Another aspect of attention and perception is called Implicit Attentional Bias. "Implicit" here means that it is unconscious. "Attentional Bias" means that a person pays more attention to a certain type of stimuli than others. An example of Implicit Attentional Bias is demonstrated in a study: alcoholics sat down at a computer and different picture showed up at different locations on the computer screen. A camera measured their eye movement. Alcoholics eyes spent a longer time devoted to alcohol related stimuli than non-alcoholics. There was a similar result for people with generalized anxiety disorder. People with GAD spent a longer time seeing dangerous stimuli than subjects without GAD. Said another way, alcoholics literally see more alcohol in their environment than non-alcoholics. Anxious people literally see more danger in the world than non-anxious people. Implicit Attentional Bias does not try to explain why certain populations have an attentional bias toward certain objects. But it is important for us to note that this is a phenomenon that occurs related to sensory stimuli because it is evidence showing that nervous systems behave differently, creating a different reality for different people. We will discuss theories for causal mechanisms in the science of karma portion of the book.

Another point (closely related to cognitive penetrability, but specifically related to the CNS rather than the brain) that will be important later is that words and thoughts trigger our nervous system. (kicked the ball - legs) (http://jonlieffmd.com/blog/how-does-expectation-affect-perception)

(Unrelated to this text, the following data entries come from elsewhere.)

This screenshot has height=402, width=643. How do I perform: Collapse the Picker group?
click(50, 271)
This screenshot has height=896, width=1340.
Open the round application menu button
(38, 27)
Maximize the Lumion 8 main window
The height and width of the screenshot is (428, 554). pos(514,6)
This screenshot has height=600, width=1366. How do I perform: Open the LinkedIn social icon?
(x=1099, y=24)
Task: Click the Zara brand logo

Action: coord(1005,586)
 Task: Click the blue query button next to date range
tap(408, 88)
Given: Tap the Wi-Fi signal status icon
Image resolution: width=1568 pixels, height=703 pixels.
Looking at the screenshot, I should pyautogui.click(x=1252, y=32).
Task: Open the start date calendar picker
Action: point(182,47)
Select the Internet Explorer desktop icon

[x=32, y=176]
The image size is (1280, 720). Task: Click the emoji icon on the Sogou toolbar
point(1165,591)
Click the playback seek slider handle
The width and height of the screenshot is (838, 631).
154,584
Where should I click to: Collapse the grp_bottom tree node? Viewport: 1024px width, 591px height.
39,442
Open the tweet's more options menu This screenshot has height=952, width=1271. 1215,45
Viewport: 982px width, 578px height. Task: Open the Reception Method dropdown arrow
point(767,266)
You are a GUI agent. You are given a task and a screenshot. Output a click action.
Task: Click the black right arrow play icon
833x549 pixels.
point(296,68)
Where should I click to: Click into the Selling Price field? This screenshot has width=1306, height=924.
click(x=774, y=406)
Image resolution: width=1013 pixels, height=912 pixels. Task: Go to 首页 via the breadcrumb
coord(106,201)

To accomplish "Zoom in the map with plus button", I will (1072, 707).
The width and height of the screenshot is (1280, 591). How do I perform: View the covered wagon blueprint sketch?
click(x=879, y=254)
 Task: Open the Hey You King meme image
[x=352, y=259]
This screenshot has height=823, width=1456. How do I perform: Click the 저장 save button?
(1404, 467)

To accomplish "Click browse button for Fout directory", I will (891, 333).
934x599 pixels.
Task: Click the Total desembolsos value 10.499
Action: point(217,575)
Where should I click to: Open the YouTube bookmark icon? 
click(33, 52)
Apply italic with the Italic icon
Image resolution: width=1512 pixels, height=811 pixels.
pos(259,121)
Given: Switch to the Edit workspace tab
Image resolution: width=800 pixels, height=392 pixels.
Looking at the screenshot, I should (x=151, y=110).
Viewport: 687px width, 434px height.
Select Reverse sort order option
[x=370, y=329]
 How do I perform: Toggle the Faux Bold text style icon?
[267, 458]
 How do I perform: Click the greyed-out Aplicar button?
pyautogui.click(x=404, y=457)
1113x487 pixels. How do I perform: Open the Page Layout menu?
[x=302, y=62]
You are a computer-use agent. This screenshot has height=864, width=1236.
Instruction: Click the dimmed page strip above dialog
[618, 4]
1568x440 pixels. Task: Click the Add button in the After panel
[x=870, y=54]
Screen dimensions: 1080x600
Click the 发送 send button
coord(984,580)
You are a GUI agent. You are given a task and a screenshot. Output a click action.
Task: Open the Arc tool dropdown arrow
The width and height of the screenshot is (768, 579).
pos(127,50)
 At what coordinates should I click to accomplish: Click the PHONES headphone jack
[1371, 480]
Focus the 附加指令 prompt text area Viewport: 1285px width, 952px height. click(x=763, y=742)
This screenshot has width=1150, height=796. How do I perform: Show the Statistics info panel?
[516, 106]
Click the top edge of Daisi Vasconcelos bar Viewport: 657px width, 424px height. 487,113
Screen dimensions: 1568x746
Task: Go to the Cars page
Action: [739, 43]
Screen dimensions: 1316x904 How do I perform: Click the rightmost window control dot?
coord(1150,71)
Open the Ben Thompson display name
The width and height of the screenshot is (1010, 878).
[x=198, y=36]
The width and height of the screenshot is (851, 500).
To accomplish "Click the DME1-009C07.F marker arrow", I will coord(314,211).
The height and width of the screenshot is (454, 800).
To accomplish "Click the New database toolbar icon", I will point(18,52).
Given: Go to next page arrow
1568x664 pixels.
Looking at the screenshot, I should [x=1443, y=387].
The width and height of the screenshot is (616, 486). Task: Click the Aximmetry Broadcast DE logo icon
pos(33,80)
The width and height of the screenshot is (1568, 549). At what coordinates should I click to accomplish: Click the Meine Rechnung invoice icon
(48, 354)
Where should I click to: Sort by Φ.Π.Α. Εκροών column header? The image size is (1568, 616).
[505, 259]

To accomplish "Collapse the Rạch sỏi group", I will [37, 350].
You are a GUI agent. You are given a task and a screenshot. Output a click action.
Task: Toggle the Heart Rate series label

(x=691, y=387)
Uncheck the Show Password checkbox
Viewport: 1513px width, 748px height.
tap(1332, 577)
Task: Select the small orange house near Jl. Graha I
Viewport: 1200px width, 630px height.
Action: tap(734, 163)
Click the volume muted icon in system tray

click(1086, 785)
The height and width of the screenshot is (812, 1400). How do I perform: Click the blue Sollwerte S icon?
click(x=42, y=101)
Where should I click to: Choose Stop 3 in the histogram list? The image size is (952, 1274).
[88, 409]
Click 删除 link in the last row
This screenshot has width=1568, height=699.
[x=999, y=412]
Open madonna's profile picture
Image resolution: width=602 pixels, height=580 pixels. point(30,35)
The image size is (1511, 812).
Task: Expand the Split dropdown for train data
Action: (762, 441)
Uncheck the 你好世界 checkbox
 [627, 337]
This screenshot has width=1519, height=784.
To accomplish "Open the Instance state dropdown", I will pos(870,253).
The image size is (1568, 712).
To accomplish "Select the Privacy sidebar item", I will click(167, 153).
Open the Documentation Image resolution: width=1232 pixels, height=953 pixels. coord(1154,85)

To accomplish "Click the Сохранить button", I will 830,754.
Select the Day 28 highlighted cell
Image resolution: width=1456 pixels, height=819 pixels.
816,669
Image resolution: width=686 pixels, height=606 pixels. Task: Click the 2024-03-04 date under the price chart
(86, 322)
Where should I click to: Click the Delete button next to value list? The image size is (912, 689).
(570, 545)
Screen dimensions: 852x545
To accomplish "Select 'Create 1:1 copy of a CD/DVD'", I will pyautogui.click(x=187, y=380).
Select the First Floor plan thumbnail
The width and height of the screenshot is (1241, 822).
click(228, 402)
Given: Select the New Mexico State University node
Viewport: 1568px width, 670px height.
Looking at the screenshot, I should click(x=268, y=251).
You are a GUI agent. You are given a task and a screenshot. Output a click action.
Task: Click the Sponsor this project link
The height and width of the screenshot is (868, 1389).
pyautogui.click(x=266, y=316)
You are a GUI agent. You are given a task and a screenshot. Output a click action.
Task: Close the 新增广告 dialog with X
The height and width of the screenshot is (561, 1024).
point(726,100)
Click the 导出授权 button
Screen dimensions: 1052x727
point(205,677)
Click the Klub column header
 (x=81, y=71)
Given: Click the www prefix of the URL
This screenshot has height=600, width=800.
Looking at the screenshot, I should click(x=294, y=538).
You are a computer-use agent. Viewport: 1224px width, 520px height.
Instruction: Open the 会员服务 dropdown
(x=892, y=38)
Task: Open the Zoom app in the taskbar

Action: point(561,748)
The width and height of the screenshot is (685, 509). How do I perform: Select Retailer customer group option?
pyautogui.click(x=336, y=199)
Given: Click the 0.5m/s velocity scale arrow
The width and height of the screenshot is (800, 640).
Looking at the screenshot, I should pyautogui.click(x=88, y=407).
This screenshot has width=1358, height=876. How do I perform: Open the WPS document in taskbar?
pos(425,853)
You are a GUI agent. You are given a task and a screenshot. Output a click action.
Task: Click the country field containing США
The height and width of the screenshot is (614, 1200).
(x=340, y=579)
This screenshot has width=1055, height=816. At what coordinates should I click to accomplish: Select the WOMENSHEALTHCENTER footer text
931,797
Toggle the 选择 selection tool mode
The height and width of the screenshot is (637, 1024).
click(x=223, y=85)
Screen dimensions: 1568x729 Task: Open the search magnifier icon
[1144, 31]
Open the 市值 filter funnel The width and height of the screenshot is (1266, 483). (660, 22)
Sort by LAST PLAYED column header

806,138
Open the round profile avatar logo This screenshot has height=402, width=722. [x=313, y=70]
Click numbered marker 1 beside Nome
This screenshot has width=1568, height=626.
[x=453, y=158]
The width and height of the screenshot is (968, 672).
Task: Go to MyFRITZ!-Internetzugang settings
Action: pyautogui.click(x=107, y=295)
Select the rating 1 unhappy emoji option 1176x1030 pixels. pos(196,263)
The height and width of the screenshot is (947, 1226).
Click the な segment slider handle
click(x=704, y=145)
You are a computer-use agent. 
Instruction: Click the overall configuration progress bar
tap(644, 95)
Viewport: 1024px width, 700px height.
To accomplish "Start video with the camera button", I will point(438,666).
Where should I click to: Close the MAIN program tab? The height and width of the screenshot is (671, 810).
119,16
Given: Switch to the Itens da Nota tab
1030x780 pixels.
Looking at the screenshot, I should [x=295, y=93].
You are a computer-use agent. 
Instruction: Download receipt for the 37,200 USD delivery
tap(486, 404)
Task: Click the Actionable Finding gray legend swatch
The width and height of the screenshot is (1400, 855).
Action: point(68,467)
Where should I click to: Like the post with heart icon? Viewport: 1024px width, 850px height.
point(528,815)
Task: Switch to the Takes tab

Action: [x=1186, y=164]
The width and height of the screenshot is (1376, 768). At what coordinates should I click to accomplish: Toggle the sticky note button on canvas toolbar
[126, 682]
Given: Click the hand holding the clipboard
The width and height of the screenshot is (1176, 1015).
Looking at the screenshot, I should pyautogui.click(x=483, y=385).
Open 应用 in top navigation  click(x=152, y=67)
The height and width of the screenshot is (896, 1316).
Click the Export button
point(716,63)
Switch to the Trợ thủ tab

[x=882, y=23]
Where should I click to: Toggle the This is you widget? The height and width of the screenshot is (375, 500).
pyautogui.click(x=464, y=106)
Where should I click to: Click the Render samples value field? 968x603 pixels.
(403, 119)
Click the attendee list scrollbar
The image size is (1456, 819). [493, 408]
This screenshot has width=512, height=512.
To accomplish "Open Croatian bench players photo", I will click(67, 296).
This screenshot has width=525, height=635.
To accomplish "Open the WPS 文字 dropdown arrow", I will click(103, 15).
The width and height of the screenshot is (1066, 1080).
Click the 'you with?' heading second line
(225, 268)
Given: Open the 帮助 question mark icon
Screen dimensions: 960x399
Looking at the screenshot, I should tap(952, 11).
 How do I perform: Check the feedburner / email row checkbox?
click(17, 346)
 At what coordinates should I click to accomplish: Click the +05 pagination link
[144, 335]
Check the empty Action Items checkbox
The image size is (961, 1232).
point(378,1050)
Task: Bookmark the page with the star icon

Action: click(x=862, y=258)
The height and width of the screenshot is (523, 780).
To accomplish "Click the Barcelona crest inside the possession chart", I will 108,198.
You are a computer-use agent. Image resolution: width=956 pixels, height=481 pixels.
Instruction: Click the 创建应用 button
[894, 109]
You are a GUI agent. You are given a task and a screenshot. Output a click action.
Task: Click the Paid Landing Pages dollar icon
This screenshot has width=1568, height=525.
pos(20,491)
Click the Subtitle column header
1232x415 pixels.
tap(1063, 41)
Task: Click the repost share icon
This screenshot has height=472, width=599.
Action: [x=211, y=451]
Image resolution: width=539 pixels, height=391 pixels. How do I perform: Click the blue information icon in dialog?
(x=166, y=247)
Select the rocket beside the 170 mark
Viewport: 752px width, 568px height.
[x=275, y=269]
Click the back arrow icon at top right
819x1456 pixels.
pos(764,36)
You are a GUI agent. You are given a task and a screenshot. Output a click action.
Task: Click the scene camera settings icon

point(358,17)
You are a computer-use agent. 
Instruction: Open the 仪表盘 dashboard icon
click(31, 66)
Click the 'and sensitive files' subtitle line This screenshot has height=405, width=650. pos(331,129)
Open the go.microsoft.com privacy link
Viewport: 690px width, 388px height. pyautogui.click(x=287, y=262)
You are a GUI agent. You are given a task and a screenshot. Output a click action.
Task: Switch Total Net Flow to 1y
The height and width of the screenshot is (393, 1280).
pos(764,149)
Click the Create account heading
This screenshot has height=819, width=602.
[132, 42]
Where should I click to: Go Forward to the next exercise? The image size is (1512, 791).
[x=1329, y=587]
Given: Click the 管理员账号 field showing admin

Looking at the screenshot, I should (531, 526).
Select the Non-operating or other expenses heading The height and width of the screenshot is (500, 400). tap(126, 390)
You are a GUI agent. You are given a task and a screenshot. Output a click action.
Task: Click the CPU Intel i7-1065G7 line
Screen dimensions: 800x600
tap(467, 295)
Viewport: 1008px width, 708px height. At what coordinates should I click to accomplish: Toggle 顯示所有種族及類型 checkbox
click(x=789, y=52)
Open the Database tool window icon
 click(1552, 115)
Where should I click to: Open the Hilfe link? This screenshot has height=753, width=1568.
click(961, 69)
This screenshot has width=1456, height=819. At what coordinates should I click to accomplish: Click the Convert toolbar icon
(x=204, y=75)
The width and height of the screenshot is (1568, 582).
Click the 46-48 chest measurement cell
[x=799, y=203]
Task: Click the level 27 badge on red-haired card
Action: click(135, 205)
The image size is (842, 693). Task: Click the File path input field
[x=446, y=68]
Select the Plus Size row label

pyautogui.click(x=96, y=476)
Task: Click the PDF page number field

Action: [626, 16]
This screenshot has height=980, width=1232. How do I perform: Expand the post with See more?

Compassion Meditation and the Vagus Nerve: The vagus nerve was long considered to have the same "tone" throughout your whole life, but now it is understood that vagus nerve tone can change as a result of compassion meditation. Vagus nerve plays a role in heart rate, gastrointestinal peristalsis, inflamation, relaxation and much more. This shows how thoughts affect our CNS and our experience of the world.


Main Points:

  • Our conscious and unconscious thoughts/feelings are dependent upon/correlate with physical neuronal and nervous patterns in our brain and body.
  • These patterns are trainable.
  • Training our mind-body to function a certain way is far more useful for happiness than finding certain external conditions that will "make us happy."